PCR enhancers and robust master mixes: The type of PCR used also influences the impact of inhibitors. TaqMan PCR appears to be much more tolerant of the presence of PCR inhibitors than SYBR green methods. Master mix can play a key role, too. Products from ThermoFisher such as Environmental Master Mix 2.0 and TaqMan Fast Virus 1-Step Master Mix can tolerate high levels of humic acid inhibition in real-time PCR and reverse transcriptase real-time PCR, respectively. Perfecta qPCR Tough Mix also shows a good tolerance of PCR inhibitors. Skim milk powder and bovine serum albumin added to PCR can also mitigate the effect of PCR inhibitors.
Troubleshooting
If you suspect you have a PCR inhibition issue, obtaining and comparing values from the nanodrop could be your first step at troubleshooting. PCR inhibition tests are also useful. This is when you use another PCR assay specific to something not present in your sample DNA. When you set up your PCR plate you add your sample DNA extract to a fixed amount of DNA (called exogenous DNA) that is detected by the other PCR assay. If your Ct values are higher when the exogenous DNA is in the presence of sample DNA, than by exogenous DNA alone, you know you have PCR inhibitors present. Another approach is to use an endogenous internal control; this is DNA that is present in all samples tested. Some labs spike in a plasmid, synthetic DNA (gblocks or genestrands) or an organism (such as a bacterium or yeast) that is known to be absent from the sample and have a corresponding TaqMan assay. Another approach could be using universal assays for plant material [2] or bacteria [3] and monitoring any deviations in Ct.

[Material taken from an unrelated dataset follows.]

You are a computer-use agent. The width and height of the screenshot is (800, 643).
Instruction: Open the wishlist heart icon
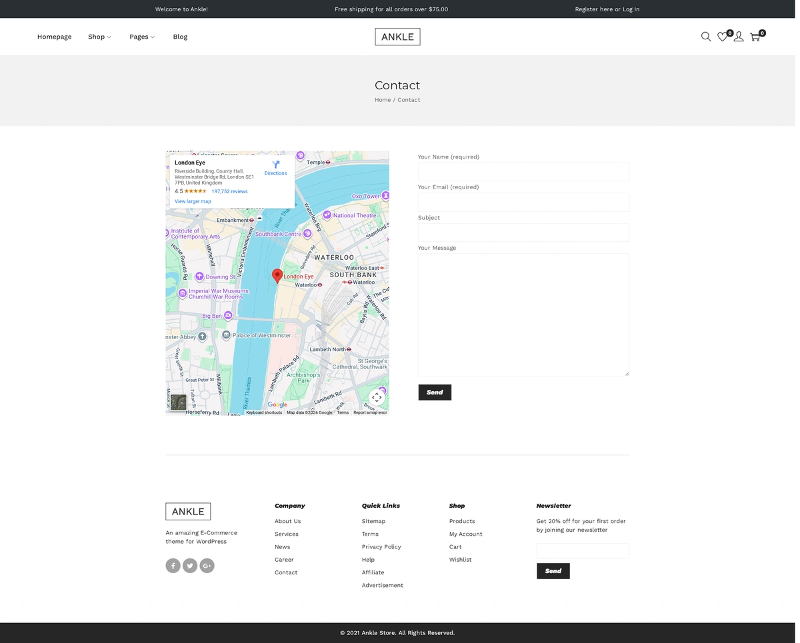722,37
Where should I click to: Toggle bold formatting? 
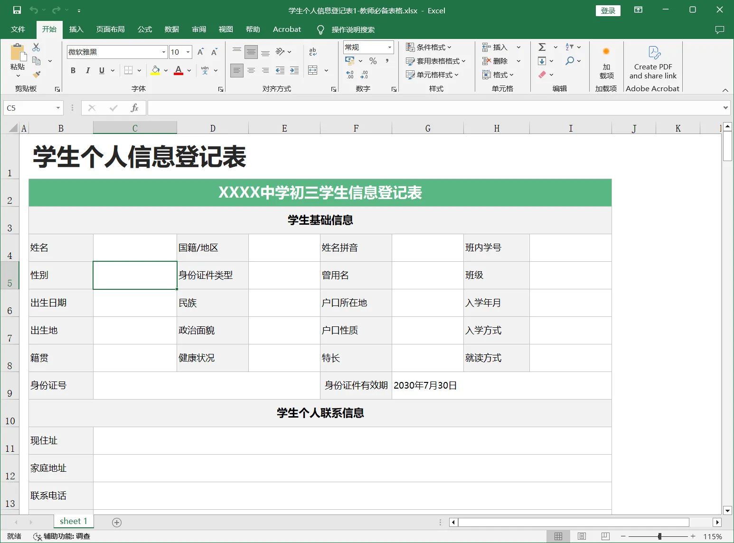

Do you have other approaches for coping with PCR inhibition? If so, please let us know! Email us at lina@iastate.edu
References
- Woodhall, J. W., et al. A new large-scale soil DNA extraction procedure and real-time PCR assay for the detection of Sclerotium cepivorum in soil. Eur J Plant Pathol. 134, (3), 467-473 (2012).
- Tomlinson, J. A., et al. On-Site DNA Extraction and Real-Time PCR for Detection of Phytophthora ramorum in the Field. Appl Environ Microbiol. 71, (11), 6702-6710 (2005).
- Yang, S., et al. Quantitative multiprobe PCR assay for simultaneous detection and identification to species level of bacterial pathogens. Journal of Clinical Microbiology, 40 , 3449–3454 (2002).